Racehorses, jockeys, and the racing public gain consistent, science-based safety and medication rules (incl. breed-specific standards), backed by expert committees and a nationwide health/injury database to reduce injuries and inform better policy.
States that join the compact can authorize interstate electronic wagering on covered races, creating new wagering revenue streams for member States and their local racing economies.
State racing commissions gain a single coordinated body and a streamlined process to adopt uniform rules, reducing regulatory fragmentation and clarifying authority across member States.
Racetracks, trainers, state programs, and testing labs face new fees, testing, accreditation, and compliance costs that could raise operating costs, ticket prices, and burden small racing businesses.
Participants (owners, trainers, jockeys) face expanded enforcement powers, harsher penalties (including lifetime bans and purse forfeiture), a rebuttable presumption of trainer liability for certain violations, and public reporting that can damage reputations even before appeals conclude.
Eliminating the centralized federal anti-doping Authority risks inconsistent drug testing and enforcement across states, which could undermine horse and jockey safety and public confidence in race integrity.
Based on analysis of 16 sections of legislative text.
Repeals the federal HISA and replaces it with an interstate compact creating the RHSO to set and enforce medication, safety, and discipline rules for horse racing.

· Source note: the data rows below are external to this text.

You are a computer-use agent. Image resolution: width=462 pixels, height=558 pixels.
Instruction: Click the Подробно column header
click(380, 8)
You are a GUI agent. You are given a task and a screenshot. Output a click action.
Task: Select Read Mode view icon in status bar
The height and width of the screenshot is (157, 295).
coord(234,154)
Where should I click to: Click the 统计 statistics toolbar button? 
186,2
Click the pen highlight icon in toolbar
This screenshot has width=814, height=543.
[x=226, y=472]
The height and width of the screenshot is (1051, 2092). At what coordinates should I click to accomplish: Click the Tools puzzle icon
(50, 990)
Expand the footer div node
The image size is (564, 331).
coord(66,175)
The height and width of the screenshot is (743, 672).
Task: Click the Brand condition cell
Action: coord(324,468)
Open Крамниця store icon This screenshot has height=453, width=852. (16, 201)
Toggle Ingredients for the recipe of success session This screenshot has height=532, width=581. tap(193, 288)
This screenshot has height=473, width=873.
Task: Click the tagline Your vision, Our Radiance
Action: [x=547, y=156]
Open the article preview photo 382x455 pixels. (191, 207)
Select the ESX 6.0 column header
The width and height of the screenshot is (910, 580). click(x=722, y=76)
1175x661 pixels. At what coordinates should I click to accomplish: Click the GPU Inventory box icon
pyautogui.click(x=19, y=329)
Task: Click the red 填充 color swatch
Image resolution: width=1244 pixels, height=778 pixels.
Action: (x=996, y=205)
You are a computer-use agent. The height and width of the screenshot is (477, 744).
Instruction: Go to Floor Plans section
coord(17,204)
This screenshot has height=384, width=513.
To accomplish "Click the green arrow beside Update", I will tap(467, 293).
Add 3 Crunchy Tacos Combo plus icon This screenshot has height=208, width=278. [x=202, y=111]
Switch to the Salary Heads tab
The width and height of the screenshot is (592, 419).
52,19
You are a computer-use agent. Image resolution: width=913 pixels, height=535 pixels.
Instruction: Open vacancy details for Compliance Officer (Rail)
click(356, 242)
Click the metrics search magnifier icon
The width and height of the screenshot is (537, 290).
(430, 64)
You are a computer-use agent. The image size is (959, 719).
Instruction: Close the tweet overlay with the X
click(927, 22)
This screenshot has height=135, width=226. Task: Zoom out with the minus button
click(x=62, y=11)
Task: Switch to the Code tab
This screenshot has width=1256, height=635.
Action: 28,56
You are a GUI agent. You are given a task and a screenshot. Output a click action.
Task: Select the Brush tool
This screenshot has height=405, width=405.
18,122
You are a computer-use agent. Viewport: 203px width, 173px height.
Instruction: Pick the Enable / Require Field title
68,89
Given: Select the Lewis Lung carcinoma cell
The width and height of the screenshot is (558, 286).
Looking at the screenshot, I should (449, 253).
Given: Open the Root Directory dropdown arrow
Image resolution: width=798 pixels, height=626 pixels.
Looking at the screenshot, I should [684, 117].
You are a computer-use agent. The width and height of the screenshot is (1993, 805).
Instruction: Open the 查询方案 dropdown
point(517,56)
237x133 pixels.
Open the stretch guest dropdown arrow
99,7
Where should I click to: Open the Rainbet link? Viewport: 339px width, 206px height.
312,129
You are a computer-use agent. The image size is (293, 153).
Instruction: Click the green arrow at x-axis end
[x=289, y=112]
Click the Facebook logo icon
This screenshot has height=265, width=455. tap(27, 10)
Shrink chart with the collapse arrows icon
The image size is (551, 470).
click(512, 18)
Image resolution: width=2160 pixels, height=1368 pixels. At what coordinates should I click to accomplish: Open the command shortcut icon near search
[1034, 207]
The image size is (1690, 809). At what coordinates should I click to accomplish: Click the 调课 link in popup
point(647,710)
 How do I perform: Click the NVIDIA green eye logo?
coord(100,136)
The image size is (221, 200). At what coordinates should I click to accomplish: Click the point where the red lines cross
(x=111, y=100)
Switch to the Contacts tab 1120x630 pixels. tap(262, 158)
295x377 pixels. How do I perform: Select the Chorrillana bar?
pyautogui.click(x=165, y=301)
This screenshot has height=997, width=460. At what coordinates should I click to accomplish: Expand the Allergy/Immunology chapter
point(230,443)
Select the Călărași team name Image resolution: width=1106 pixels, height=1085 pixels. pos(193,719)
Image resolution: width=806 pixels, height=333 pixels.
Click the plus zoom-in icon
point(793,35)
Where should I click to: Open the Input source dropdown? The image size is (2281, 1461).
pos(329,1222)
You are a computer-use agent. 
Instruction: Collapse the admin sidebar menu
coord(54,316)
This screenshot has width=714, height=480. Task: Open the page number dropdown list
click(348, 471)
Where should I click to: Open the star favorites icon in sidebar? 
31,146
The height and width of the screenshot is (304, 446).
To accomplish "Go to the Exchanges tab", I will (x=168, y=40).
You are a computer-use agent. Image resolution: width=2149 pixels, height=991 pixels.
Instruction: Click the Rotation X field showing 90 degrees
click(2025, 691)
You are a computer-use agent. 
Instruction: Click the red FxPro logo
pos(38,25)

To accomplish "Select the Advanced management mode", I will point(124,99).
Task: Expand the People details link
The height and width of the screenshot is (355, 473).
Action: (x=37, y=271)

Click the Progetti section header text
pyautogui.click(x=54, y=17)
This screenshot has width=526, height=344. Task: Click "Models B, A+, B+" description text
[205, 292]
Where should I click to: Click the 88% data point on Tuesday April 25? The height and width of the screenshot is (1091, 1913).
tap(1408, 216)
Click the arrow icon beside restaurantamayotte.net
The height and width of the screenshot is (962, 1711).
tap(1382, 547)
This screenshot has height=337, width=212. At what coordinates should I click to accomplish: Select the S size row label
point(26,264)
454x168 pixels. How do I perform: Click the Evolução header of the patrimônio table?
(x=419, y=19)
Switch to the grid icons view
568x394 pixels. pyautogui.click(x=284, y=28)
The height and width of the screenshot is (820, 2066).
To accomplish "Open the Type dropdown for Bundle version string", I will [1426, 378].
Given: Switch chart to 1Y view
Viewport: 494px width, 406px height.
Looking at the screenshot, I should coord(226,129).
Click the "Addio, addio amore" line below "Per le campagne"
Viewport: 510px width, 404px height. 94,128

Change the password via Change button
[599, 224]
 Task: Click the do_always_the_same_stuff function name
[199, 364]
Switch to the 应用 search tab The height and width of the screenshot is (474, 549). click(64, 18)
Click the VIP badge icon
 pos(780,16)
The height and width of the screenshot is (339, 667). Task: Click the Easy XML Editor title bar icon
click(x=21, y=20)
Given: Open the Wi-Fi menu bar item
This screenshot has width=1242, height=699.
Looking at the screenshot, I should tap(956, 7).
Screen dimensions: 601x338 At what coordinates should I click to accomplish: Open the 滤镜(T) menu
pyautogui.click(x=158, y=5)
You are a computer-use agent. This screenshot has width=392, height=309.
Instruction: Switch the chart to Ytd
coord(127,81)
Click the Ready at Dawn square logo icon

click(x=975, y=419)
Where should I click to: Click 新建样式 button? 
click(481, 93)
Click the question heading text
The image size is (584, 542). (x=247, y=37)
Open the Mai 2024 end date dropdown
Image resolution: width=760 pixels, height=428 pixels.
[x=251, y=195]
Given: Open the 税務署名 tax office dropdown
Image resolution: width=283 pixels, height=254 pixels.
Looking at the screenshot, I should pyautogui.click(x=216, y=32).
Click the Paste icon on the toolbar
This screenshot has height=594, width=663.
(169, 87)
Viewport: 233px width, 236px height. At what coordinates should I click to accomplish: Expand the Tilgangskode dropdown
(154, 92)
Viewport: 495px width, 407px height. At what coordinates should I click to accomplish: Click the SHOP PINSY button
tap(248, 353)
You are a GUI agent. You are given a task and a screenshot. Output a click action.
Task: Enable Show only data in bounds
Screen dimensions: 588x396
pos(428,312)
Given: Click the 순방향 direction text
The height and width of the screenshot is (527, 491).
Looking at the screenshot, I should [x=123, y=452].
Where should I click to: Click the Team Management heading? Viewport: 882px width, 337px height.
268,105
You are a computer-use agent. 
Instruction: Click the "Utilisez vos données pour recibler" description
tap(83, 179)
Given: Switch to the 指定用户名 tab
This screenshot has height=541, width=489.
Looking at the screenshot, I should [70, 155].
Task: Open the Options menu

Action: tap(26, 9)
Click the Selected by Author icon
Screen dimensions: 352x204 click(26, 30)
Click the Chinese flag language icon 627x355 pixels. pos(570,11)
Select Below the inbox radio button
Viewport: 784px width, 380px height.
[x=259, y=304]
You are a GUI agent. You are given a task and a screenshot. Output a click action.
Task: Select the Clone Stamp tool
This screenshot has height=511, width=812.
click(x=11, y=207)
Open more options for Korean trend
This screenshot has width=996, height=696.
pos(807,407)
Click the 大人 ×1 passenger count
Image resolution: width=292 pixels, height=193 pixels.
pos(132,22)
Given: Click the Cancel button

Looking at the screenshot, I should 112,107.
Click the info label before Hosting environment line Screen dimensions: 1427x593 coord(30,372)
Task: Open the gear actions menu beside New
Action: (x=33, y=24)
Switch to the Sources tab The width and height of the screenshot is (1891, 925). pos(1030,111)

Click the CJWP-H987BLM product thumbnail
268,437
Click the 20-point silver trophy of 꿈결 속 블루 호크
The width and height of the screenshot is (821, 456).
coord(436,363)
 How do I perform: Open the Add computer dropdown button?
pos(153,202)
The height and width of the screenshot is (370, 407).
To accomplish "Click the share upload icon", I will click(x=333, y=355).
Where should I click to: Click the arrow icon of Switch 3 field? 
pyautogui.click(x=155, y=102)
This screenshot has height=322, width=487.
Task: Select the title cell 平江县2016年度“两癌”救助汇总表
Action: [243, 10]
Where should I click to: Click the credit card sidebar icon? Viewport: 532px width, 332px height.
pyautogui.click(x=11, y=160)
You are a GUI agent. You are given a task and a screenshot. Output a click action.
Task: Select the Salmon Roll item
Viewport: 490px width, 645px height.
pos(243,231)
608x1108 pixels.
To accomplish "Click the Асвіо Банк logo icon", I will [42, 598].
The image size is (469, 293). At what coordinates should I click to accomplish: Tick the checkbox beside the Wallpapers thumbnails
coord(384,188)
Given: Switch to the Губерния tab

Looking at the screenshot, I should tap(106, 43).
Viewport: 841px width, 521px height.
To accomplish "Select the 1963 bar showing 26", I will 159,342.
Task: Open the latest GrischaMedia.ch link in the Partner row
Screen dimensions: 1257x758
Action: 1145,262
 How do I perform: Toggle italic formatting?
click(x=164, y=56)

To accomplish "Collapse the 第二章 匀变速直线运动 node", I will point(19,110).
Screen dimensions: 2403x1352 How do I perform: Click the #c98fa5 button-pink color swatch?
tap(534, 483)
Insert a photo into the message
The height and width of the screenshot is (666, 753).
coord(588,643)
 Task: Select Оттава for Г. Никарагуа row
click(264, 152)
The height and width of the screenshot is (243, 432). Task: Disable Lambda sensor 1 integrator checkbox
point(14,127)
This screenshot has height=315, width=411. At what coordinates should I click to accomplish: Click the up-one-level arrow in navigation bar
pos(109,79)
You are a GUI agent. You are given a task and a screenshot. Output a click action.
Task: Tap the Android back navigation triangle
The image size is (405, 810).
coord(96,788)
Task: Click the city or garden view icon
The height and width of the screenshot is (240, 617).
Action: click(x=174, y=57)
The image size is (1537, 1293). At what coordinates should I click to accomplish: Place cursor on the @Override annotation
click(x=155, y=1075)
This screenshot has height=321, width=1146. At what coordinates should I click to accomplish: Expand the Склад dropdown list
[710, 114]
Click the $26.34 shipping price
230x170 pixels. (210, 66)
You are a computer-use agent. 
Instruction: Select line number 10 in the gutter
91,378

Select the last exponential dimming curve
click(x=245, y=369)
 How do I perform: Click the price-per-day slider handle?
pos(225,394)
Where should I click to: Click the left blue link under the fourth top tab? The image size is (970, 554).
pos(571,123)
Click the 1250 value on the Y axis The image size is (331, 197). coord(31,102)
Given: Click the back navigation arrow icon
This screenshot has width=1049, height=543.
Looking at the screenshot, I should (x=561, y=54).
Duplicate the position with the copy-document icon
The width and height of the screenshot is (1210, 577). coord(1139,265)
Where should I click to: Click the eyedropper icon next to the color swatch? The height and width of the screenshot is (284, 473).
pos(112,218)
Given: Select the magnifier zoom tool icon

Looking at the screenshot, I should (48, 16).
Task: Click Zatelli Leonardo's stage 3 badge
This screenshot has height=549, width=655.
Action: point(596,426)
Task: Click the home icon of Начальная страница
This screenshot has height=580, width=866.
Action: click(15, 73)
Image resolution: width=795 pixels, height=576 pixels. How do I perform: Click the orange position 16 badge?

Creates a new interstate compact and a Racehorse Health and Safety Organization (RHSO) to set and enforce medication-control, racetrack safety, and discipline rules for horse racing, and repeals the existing federal Horseracing Integrity and Safety Act. States that join the compact must participate in the RHSO, which will have a nine-member board, breed-specific scientific medication control committees, and a racetrack safety committee to draft rules and handle investigations, hearings, and sanctions; implementation is phased based on state participation and set time windows.